We saw the paed at the CDC last week and I mentioned this problem. She said she would send us a sleep diary and a "sleep pack" (presumably with some helpful Hmm suggestions for settling) and that we could discuss melatonin at a later date if all else failed. She is also re-referring him to CAMHS, who previously discharged him, but I'm not holding out much hope that they will be able to help.

We've now got ourselves into a situation where we have no routine at all at bedtime as we're so desperate to do anything we can just to get him to sleep. We've had some success with the Dawn Huebner books on anxiety and temper, so I got the "dread your bed" one, but tbh the suggestions seemed laughable in our current situation!

Sorry this has been so long. DH and I are exhausted and near breaking point. Any advice or empathy would be really welcomed!

OP posts:
PolterGoose · 09/07/2014 14:41

This reply has been deleted

Message withdrawn at poster's request.

Sahkoora · 09/07/2014 14:45

I am so sorry you are going through this. Parts of it are very familiar, my DS was the same.
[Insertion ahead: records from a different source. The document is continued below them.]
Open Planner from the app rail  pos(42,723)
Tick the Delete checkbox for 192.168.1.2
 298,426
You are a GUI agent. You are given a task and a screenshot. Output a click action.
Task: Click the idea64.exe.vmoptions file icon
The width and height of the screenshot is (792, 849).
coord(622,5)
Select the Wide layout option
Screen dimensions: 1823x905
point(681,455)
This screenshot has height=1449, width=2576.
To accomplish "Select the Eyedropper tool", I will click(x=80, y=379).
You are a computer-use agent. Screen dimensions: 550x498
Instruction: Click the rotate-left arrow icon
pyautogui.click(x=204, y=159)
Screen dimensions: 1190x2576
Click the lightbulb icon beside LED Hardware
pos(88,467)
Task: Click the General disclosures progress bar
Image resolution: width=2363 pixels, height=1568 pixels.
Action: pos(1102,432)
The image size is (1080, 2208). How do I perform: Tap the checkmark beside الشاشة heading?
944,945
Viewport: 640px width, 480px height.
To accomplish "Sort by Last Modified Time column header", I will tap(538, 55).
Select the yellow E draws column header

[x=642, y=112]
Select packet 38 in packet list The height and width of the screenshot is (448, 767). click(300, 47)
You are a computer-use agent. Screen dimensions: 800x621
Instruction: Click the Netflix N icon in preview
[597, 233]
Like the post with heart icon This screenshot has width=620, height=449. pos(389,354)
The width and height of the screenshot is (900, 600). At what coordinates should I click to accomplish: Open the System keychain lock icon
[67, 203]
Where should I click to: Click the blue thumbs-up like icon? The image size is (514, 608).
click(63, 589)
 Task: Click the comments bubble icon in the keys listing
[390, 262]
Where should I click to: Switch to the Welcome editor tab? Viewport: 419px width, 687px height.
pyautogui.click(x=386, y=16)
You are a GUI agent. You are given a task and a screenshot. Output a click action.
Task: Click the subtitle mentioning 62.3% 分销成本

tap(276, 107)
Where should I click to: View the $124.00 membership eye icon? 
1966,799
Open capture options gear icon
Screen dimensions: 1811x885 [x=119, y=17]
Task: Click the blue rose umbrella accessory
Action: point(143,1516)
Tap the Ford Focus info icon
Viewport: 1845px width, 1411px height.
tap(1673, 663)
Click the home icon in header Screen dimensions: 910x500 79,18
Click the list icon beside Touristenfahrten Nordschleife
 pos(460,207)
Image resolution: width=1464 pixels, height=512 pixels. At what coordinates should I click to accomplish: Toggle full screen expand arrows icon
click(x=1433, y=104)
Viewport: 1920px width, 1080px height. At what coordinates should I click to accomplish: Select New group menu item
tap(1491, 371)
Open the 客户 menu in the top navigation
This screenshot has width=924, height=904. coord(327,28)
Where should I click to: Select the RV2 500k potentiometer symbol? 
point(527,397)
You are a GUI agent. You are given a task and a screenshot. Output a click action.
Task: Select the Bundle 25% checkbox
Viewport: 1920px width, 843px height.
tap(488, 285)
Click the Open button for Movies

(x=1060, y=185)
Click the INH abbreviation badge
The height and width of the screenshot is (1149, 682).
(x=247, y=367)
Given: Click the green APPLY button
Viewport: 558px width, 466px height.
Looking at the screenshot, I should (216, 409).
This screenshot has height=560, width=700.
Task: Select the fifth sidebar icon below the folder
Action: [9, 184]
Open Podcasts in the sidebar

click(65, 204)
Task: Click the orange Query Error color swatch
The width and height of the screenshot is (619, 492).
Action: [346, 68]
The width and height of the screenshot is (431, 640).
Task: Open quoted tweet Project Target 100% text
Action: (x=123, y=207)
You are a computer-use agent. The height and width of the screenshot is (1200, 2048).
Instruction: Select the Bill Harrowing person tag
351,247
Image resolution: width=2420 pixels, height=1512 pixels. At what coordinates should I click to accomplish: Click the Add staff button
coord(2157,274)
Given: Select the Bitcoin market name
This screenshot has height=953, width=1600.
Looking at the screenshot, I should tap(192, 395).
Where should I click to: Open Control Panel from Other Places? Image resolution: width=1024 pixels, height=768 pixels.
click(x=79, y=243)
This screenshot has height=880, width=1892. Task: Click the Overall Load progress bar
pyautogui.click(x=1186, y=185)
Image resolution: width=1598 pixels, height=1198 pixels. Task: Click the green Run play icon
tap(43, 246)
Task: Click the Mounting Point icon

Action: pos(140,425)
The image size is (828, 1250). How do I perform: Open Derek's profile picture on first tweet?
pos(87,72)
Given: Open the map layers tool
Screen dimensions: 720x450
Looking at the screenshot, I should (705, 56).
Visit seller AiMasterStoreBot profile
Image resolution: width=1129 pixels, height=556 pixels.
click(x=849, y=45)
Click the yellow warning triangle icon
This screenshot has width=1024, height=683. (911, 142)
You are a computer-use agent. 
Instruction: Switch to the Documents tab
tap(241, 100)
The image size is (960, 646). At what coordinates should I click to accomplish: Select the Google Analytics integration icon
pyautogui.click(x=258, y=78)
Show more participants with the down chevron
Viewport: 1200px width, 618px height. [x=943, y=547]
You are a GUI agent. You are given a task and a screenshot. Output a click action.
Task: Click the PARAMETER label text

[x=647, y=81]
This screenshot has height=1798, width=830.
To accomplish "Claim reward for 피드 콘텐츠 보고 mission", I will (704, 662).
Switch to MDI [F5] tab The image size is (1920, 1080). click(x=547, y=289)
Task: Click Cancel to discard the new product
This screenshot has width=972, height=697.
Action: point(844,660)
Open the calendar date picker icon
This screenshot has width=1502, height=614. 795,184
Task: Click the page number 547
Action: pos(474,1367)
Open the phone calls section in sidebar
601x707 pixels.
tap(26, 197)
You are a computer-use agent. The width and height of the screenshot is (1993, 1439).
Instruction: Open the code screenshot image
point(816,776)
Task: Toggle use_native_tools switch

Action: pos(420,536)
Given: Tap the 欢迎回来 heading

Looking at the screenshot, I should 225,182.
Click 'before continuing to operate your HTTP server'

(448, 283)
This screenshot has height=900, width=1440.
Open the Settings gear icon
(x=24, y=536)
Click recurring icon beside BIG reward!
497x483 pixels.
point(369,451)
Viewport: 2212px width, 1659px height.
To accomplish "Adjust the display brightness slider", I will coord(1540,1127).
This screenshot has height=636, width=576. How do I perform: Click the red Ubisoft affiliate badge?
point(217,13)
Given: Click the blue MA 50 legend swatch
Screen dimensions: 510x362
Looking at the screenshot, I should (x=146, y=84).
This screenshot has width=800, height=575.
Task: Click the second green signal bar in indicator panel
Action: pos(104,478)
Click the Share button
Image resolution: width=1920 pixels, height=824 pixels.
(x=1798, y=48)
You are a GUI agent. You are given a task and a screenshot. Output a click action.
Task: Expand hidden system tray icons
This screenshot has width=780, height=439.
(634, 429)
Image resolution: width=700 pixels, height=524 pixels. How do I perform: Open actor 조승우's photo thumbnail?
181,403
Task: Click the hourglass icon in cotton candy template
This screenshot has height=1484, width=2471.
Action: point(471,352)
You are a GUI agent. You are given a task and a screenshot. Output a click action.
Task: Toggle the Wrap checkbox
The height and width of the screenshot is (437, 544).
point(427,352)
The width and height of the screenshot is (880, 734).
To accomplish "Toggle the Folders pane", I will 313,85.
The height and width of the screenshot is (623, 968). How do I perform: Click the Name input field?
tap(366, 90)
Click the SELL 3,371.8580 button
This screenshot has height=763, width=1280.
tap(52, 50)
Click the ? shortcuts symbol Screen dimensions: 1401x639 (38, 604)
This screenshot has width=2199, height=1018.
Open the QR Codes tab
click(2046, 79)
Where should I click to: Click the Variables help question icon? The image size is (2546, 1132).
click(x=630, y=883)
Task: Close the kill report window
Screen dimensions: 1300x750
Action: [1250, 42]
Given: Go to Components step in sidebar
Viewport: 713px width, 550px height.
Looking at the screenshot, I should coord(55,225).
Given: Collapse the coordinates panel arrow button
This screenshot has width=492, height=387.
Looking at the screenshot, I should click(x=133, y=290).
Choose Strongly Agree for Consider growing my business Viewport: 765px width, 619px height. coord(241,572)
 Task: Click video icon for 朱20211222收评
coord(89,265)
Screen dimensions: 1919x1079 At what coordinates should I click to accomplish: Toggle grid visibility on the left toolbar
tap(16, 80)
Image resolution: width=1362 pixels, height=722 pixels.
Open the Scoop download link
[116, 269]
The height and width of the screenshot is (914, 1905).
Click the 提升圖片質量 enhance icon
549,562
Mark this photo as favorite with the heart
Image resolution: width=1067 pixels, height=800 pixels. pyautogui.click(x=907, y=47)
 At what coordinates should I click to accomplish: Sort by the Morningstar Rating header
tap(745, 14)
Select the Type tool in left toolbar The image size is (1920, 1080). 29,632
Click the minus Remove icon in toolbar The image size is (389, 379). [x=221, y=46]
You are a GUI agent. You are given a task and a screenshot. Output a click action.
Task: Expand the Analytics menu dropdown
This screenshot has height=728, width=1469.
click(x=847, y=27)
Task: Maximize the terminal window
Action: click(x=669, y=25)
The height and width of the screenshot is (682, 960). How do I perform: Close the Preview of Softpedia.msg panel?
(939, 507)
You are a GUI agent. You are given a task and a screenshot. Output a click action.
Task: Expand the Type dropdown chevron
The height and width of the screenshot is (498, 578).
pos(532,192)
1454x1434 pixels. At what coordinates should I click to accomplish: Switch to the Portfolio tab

The only thing that has helped is a melatonin prescription. He still doesn't sleep through the night, but for the first time in his life, DS has been tired! He will fall asleep much easier now.

Melatonin is a natural substance that the body should produce naturally, but often with ASD, this doesn't happen. It's not like sleeping pills and it doesn't drug DS or make him sluggish.

My paed prescribed it straight away after dx, he started on 2mg and has gone up to 4mg now he has grown a bit. Push for it, it might be what your DS needs.

None of the other methods helped a bit for us. I hope you get the help you need.

Jacksterbear · 09/07/2014 15:52

Thanks for the replies. Polter, yes I'm sure the end-of-year stuff is contributing hugely too. Had to keep him home yesterday (sports day) as he was in such a terrible state of distress in the morning. And a day off last week when he was clearly too exhausted and mentally fragile to go anywhere.

It's a vicious circle at the moment of tiredness > anxiety > tiredness, etc.

Sahkoora, interesting re melatonin. I had assumed the paed has to follow a tick-box set of recommendations first before prescribing it.

OP posts:
TigerLightBurning · 09/07/2014 16:35

I know someone who had a sleep therapist and they recommended no TV or computers etc 2 hours before bed.
It is difficult in summer though as it is so light. My little one has been staying up late but generally goes off by 10.

boobybum · 09/07/2014 16:47

We were also prescribed melatonin by the paed with no problems and although we no longer use if very often it can help at particularly bad times.
Have you got blackout blinds/curtains in his room as it is always harder falling asleep in a light room.
Would a visual schedule leading up to bedtime help?
Would a really good bounce on a trampoline help to release frustration? Then a relaxing bath, book and bed?
Would cuddling something that smells of you help him? We have only just got our NT 6.5 years old DD to go to sleep by herself and she has my dressing gown rolled up to cuddle!
How about a planned gradual withdrawal by you - eg. You say for the next 3 nights you'll sit on the end of his bed, then on the floor by the bed for 3 nights and then gradually work your way towards the door.